Rebels were trying to dispose of more than 100 landmines positioned around the town, to make way for heavy artillery.

Earlier, the rebels said radio chatter from Kadhafi's forces in the north showed them asking for reinforcements and for medics to come and collect the dead and wounded.

To the south of the town, where the rebels had made initial gains but suffered large numbers of casualties, Kadhafi forces had pushed back harder.

Brega, nestled at the southeastern tip of the Gulf of Sirte, has changed hands multiple times during Libya's civil war, which soon enters its fifth month.

Brega's vast oil refinery and storage facilities -- if intact -- could provide fuel and a much-needed income stream for the rebels.

A victory would also provide a major boost for rebel morale, which had been sagging amid months of stalemate.

The rebels began the first stages of their offensive on Brega on Thursday. The wounded began arriving soon after.

One of the first was a heavy-set man who could be heard crying hysterically: "I cannot see anything, I cannot see anything.

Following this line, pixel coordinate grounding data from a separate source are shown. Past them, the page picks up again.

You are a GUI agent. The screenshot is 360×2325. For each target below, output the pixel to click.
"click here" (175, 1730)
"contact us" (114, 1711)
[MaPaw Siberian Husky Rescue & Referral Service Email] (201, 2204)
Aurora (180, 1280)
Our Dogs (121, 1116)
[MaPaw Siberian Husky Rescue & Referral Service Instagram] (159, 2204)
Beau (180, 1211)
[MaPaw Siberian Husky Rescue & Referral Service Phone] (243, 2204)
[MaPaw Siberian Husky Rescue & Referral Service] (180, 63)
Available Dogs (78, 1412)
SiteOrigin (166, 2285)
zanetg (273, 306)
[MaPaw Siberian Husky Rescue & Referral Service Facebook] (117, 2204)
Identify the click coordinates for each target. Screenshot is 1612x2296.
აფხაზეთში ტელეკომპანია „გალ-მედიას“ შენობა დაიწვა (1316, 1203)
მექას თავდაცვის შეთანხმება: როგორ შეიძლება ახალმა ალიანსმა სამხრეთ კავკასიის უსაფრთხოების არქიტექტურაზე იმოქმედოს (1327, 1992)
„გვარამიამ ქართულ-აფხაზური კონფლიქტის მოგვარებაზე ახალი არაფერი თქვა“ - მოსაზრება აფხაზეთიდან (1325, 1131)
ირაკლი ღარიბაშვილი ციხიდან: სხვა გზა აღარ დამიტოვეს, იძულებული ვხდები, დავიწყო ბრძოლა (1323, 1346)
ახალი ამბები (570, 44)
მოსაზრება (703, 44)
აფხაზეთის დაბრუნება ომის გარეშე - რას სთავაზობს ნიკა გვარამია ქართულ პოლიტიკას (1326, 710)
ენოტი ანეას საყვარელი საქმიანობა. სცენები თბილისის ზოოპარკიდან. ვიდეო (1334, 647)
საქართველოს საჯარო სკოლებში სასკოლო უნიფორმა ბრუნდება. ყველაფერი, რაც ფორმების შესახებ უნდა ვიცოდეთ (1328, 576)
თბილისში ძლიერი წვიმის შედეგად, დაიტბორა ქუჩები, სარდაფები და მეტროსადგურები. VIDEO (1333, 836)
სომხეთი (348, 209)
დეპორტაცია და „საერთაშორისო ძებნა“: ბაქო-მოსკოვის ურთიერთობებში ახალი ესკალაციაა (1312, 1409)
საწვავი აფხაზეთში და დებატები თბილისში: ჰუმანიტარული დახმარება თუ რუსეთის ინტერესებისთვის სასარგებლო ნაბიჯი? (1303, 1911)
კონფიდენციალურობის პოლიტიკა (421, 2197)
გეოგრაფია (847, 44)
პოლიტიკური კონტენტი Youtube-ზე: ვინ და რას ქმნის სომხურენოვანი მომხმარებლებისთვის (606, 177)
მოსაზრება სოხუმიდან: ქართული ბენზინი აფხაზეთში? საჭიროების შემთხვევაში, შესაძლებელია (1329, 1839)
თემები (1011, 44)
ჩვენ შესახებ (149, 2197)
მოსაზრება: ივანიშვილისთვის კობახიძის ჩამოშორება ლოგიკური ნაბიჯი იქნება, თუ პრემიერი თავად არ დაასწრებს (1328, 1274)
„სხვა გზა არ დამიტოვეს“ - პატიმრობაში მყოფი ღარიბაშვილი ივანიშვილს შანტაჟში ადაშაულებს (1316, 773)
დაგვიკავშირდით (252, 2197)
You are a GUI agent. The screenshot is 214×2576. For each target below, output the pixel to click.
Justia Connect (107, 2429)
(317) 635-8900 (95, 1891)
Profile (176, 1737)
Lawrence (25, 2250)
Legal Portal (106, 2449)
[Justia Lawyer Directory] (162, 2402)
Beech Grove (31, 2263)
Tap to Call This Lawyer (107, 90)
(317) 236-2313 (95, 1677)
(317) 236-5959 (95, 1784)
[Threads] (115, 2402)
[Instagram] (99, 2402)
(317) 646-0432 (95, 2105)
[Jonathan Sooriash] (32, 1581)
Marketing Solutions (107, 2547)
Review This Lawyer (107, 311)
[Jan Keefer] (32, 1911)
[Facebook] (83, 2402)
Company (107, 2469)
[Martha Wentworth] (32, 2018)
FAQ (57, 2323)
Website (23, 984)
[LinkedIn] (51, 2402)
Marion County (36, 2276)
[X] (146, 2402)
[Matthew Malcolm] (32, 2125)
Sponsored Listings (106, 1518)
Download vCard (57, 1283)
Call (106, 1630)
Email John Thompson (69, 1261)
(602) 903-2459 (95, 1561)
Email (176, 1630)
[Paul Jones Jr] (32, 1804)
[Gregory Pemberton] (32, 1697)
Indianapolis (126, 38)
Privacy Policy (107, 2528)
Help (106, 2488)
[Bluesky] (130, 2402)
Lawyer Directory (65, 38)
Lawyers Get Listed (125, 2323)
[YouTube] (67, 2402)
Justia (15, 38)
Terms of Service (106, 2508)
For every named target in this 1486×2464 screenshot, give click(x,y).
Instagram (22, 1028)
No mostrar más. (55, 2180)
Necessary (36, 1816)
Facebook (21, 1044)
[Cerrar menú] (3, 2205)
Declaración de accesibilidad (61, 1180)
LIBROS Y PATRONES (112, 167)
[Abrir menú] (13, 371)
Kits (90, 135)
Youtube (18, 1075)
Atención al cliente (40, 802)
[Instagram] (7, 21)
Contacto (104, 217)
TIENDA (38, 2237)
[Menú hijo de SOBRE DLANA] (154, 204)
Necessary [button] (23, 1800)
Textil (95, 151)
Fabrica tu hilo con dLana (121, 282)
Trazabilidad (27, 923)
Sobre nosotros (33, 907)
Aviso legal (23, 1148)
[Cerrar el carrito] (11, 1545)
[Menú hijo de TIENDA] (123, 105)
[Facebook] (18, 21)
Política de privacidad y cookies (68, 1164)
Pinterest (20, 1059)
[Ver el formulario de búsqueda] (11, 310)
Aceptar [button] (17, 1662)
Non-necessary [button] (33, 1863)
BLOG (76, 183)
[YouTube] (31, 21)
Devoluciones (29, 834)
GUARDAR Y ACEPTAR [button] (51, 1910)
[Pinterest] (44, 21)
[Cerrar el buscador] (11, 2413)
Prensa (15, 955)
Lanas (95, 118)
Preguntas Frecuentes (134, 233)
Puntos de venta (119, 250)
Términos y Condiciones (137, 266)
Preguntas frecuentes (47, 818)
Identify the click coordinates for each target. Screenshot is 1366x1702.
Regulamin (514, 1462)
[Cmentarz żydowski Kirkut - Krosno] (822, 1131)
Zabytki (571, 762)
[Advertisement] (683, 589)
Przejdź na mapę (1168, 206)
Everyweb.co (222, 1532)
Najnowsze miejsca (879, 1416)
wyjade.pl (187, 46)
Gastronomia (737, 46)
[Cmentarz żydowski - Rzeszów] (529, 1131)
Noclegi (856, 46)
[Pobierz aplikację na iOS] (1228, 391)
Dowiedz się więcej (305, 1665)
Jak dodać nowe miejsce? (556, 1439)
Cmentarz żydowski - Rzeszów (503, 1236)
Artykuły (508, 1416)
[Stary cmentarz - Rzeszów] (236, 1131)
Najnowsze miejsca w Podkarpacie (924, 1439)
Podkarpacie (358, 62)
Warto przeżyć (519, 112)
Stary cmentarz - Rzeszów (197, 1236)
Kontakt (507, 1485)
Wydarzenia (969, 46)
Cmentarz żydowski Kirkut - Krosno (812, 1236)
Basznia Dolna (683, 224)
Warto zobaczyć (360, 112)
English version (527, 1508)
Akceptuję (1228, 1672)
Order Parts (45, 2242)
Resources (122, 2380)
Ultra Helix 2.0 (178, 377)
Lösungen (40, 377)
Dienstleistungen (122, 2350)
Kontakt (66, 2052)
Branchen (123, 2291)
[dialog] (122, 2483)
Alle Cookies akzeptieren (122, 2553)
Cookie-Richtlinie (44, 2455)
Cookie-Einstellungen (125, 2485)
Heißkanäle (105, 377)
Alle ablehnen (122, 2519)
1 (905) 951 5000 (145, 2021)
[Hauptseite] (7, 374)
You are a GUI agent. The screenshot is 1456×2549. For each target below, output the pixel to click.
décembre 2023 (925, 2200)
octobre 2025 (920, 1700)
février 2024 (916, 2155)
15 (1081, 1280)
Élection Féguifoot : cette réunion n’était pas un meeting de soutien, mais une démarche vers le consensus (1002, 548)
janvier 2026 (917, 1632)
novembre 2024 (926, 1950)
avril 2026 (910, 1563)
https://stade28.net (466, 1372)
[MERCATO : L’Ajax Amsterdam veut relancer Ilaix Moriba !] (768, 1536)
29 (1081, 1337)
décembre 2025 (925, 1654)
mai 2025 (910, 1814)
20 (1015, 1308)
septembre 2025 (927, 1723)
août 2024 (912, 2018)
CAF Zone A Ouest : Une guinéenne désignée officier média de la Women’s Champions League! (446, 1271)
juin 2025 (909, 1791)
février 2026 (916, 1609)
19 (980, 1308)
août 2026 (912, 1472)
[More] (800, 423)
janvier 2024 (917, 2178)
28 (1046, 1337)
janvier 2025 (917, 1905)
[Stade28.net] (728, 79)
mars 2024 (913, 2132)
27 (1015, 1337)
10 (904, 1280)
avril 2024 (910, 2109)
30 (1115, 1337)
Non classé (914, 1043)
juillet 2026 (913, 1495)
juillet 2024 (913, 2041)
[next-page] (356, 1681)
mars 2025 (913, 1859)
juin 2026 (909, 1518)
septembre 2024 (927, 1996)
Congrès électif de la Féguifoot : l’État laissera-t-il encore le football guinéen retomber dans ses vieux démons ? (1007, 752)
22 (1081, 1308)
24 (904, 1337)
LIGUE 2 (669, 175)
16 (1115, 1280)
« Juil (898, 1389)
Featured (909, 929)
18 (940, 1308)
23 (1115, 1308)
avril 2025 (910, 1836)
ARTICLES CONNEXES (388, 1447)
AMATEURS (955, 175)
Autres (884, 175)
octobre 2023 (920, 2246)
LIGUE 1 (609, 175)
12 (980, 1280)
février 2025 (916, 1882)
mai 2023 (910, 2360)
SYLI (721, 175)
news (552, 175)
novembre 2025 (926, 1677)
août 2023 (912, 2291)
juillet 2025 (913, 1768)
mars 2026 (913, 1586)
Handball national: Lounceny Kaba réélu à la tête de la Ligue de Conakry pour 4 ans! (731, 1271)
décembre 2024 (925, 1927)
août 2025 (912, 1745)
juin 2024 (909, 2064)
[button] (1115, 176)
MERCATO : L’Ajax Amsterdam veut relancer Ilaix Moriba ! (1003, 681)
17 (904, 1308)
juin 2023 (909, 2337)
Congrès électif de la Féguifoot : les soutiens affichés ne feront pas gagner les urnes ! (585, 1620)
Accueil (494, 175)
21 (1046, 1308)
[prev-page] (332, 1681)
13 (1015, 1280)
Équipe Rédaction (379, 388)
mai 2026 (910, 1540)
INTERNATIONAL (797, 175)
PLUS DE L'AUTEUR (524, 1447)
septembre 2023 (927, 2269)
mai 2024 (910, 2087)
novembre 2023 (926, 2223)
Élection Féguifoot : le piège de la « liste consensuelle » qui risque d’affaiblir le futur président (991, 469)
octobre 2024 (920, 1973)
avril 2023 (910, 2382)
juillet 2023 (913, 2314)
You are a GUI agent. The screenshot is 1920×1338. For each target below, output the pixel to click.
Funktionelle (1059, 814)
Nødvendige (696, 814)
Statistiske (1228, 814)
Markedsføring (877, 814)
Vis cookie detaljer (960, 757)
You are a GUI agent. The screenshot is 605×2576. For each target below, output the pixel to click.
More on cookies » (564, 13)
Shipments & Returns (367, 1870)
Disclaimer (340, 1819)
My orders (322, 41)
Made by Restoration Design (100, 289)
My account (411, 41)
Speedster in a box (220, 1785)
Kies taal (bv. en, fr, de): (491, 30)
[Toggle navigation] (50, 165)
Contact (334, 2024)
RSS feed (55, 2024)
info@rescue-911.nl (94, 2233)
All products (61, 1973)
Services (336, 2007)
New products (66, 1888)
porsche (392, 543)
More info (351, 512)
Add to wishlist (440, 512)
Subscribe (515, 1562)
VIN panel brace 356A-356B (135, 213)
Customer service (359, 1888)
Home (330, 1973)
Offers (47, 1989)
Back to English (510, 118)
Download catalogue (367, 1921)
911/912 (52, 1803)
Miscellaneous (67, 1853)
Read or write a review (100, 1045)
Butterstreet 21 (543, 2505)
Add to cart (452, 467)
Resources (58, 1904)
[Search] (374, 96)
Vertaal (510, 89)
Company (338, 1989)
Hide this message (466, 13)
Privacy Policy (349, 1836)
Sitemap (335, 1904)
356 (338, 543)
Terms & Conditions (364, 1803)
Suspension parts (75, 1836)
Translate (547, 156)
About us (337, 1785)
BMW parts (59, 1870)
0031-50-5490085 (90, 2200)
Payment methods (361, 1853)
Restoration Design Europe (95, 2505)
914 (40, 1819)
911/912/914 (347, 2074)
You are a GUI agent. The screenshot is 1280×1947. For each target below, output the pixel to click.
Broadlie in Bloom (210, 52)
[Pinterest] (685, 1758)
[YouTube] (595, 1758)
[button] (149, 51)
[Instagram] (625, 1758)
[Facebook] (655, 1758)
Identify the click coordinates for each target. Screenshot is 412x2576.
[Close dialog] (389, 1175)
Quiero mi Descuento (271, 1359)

What is wrong with my eyes?"

A dozen doctors worked to keep up with the flow of wounded, despite the lack of morphine and other basic supplies.

But for some there was nothing the doctors could do.

In Istanbul, the Contact Group recognised the rebels' National Transitional Council as "the legitimate governing authority in Libya" until an interim government is formed.

US Secretary of State Hillary Clinton said the NTC had offered "important assurances" that it would pursue democratic reforms, uphold Libya’s international obligations and disburse funds transparently.

The Contact Group, which includes regional players as well as countries participating in the NATO-led air war against Kadhafi's forces, "encouraged" its members to release funds to the cash-strapped rebel administration in a final statement issued after the meeting.

It urged countries which have frozen Libyan assets under UN sanctions "to open credit lines to the NTC corresponding to 10 to 20 percent of the frozen assets by accepting them as collateral."

The rebels said what they really needed was cash. "We need three billion dollars," NTC official Mahmoud Shammam said.

A defiant Kadhafi called the Contact Group's recognition of the rebels "insignificant". He said he could not imagine the day "the heroic Libyan people would be represented by a fistful of traitors who opened the doors of Benghazi to crusaders."